Rescale the entries starting at the line that contains "The image size is (499, 308)." and ending at the line that contains "Action: coord(1118,40)", and write out every one of those lines again, requests included. Multiply each coordinate in the answers by 1.05 and round to whole numbers, with halves rounded up.

Target pointing data

-----

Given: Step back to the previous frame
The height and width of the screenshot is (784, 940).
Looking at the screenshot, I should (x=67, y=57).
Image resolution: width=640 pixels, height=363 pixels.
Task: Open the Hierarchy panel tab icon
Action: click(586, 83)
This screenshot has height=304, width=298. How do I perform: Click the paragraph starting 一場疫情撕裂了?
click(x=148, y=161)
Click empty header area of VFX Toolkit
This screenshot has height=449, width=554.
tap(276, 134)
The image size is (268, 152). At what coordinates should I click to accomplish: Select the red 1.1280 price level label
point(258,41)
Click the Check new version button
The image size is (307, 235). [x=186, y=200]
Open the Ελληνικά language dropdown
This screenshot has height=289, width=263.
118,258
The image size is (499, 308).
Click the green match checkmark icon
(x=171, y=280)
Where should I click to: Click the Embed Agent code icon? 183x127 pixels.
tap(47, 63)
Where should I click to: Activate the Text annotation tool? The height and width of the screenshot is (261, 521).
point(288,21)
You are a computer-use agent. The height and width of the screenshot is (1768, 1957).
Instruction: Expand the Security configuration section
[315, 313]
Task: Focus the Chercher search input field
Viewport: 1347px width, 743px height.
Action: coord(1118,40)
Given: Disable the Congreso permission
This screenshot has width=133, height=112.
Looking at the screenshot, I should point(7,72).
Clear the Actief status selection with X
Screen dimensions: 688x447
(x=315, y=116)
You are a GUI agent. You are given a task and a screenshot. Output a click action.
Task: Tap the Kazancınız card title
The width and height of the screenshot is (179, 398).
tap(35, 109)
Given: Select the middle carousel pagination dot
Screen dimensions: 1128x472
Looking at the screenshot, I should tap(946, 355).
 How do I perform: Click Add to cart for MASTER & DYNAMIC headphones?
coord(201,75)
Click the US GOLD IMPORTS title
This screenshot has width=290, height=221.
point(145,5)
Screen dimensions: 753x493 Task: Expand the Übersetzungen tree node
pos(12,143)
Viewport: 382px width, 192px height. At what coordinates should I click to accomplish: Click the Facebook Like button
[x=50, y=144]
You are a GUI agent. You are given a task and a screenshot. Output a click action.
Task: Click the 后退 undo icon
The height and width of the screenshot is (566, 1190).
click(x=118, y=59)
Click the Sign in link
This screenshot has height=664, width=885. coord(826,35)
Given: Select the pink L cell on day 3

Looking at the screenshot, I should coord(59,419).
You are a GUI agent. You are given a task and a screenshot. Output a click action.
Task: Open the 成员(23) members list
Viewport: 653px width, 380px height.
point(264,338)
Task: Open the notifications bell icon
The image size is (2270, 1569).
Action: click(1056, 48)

-----

* [Written answer]:
The image size is (499, 308).
Click the green match checkmark icon
(x=180, y=294)
Where should I click to: Click the Embed Agent code icon? 183x127 pixels.
tap(49, 66)
Where should I click to: Activate the Text annotation tool? The height and width of the screenshot is (261, 521).
point(302,22)
You are a computer-use agent. The height and width of the screenshot is (1768, 1957).
Instruction: Expand the Security configuration section
[331, 329]
Task: Focus the Chercher search input field
Viewport: 1347px width, 743px height.
Action: coord(1174,42)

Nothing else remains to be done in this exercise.